Segundo Felipe, a comerciante teria associado a sujeira em frente ao seu estabelecimento ao grupo de artistas que se apresenta na região. A acusação motivou uma resposta pública em forma de crônica, na qual ele compartilha sua trajetória de vida.
Natural de outra cidade, Felipe chegou a São Borja durante a pandemia, com uma mochila nas costas e o sonho de cursar Ciências Políticas na Universidade Federal do Pampa (Unipampa). Sem moradia e apoio, encontrou nos artistas de rua acolhimento, aprendendo o malabarismo como meio de sustento.
“Aprendi na prática que arte de rua é trabalho. É técnica, dedicação e respeito”, escreveu. Com o tempo, passou a pagar aluguel, se sustentar com dignidade e construir uma nova vida na cidade. Atualmente, está prestes a concluir a graduação, é agente territorial de cultura pelo Ministério da Cultura e possui obras audiovisuais premiadas.

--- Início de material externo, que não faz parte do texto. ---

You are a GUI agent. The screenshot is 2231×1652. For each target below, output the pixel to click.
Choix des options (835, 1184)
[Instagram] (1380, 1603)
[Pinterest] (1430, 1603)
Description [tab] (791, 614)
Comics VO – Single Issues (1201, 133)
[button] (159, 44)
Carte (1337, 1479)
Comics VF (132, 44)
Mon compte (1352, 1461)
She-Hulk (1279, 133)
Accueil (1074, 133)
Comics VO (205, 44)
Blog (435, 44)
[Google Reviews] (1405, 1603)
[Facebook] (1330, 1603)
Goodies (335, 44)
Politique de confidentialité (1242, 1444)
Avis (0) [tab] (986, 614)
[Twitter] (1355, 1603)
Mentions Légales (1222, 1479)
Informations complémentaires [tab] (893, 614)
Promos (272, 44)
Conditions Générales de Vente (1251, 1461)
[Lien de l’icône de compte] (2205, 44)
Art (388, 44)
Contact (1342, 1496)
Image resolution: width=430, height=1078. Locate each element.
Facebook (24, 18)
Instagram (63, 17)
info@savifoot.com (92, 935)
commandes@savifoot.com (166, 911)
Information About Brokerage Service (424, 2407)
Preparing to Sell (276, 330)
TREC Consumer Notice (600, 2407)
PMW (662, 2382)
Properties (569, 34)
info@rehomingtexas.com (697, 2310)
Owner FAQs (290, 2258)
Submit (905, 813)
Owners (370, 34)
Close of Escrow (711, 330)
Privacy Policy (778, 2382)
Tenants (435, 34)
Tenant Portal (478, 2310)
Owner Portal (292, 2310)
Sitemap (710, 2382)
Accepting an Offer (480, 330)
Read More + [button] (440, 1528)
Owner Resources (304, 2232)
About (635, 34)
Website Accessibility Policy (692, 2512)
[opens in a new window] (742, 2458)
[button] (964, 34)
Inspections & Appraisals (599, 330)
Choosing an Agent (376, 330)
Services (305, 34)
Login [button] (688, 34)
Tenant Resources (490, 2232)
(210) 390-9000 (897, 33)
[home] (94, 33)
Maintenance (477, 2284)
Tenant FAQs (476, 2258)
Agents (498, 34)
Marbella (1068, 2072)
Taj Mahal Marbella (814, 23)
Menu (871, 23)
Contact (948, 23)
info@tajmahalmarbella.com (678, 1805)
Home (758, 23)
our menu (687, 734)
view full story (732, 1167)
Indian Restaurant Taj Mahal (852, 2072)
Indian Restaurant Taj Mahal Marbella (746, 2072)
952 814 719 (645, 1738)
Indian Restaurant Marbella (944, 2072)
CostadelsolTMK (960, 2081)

No texto, ele também reforça que nem todo artista de rua está em situação de vulnerabilidade e que muitos atuam com responsabilidade, buscando harmonia com o comércio e os moradores. “Não estamos pedindo esmola — estamos apresentando um espetáculo breve, feito de coragem, equilíbrio e humanidade”, destaca.
O relato, que termina com a frase “Muito obrigado! Deus te abençoe”, emocionou dezenas de internautas e gerou manifestações de apoio à causa dos artistas de rua. A publicação ainda não teve resposta pública da comerciante mencionada.